Apesar de o AI-5 ter representado o endurecimento da ditadura brasileira, a proposta apresentada em julho era ainda mais restritiva. De acordo com o jornalista Carlos Chagas, no livro A Guerra das Estrelas (1964/1984) – os bastidores das sucessões presidenciais, o ministro da Justiça queria, além do fechamento do Congresso e da censura à imprensa, o afastamento de todos os governadores e o recesso do STF (Supremo Tribunal Federal).
Na votação terminada em 16 de julho de 1968, o AI-5 perdeu por 11 a 7, com as abstenções de Tarso de Moraes Dutra (Educação), Leonel Tavares Miranda (Saúde), Afonso Augusto de Albuquerque Lima (Interior) e José Moreia Maia (Chefe do Estado-Maior da Armada), que deram seus pareceres sem indicar um posicionamento.

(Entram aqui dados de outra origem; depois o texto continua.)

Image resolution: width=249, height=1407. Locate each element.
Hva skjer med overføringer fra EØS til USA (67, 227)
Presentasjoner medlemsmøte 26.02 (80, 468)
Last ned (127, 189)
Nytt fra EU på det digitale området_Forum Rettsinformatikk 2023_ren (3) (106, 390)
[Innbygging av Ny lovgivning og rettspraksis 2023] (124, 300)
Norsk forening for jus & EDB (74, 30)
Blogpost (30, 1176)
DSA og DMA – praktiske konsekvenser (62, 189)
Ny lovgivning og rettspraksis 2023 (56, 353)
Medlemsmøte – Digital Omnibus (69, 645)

Apesar da “derrota” do Ato Institucional, o presidente Costa e Silva deixou claro que a votação era apenas simbólica. “Não costumo fazer e não farei votações para obter maioria. Quero ouvir cada um e então sofrerei sozinho o ônus da decisão.”
Transcrição da fala de Costa e Silva em 16 de julho, pedindo que imprensa não soubesse da possibilidade de nova medida de exceção |
Ao anunciar que nenhuma medida de exceção seria tomada ao final da reunião dupla, Costa e Silva argumentou: “Entendo, como revolucionário, que qualquer ato fora da Constituição, no momento, será uma precipitação. Será, como se diz, um avanço no escuro sem necessidade. [...] O Governo resolve não adotar, de momento, qualquer medida excepcional para a contenção de uma subversão, que nós sentimos em marcha, mas que não poderá jamais atingir os seus objetivos, porque o Governo, conscientemente, honestamente, sente que ainda tem ao seu lado o povo do Brasil.”
Posteriormente, o presidente fez uma observação específica sobre a relação de seu governo com a imprensa. “Alguns elementos do governo, que têm trânsito livre em algumas empresas [de comunicação], podem procurar convencer esses homens [diretores de jornais], mas jamais o faremos pela força, jamais ordenaremos faça isso, aquilo ou aquilo outro, pois seria proporcionar os elementos que tanto eles querem e desejam para dizer que isto é uma ditadura. Não demos até hoje este motivo nem esses elementos, e não o daremos.”
No final das contas, Costa e Silva acabou cedendo e instituiu o AI-5 há exatos 45 anos. Na mesma noite, censores entraram em ação e os jornais passaram a ser apreendidos e o Congresso, fechado.